— Begin Provided data —
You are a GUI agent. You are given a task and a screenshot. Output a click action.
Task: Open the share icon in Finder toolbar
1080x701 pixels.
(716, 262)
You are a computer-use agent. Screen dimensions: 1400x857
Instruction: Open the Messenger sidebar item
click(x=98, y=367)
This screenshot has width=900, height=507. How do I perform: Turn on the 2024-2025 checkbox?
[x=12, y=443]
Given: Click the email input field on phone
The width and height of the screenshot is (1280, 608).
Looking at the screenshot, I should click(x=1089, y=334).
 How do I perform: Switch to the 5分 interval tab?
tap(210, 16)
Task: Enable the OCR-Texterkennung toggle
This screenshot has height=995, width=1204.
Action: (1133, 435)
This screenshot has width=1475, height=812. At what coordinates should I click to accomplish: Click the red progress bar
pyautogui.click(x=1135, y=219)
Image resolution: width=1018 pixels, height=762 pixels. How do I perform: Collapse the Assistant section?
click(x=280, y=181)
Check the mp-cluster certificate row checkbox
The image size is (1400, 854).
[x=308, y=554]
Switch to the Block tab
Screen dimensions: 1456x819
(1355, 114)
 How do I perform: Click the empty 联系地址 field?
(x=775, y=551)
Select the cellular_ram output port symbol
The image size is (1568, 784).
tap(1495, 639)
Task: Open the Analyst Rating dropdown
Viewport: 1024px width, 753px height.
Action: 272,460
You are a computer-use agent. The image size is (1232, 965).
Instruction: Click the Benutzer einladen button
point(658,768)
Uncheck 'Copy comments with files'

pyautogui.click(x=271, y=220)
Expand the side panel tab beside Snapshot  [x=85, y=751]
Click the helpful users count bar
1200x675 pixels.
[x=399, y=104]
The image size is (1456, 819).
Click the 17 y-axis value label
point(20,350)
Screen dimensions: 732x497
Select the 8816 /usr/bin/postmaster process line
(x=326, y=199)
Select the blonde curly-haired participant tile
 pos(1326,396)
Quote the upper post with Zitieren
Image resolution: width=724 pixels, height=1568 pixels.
— End Provided data —
_What the exercise asks_
List each line in the items above that contains the word "height".

_Worked answer_
This screenshot has width=900, height=507. How do I perform: Turn on the 2024-2025 checkbox?
The width and height of the screenshot is (1280, 608).
This screenshot has height=995, width=1204.
This screenshot has width=1475, height=812. At what coordinates should I click to accomplish: Click the red progress bar
Image resolution: width=1018 pixels, height=762 pixels. How do I perform: Collapse the Assistant section?
Viewport: 1024px width, 753px height.
Image resolution: width=724 pixels, height=1568 pixels.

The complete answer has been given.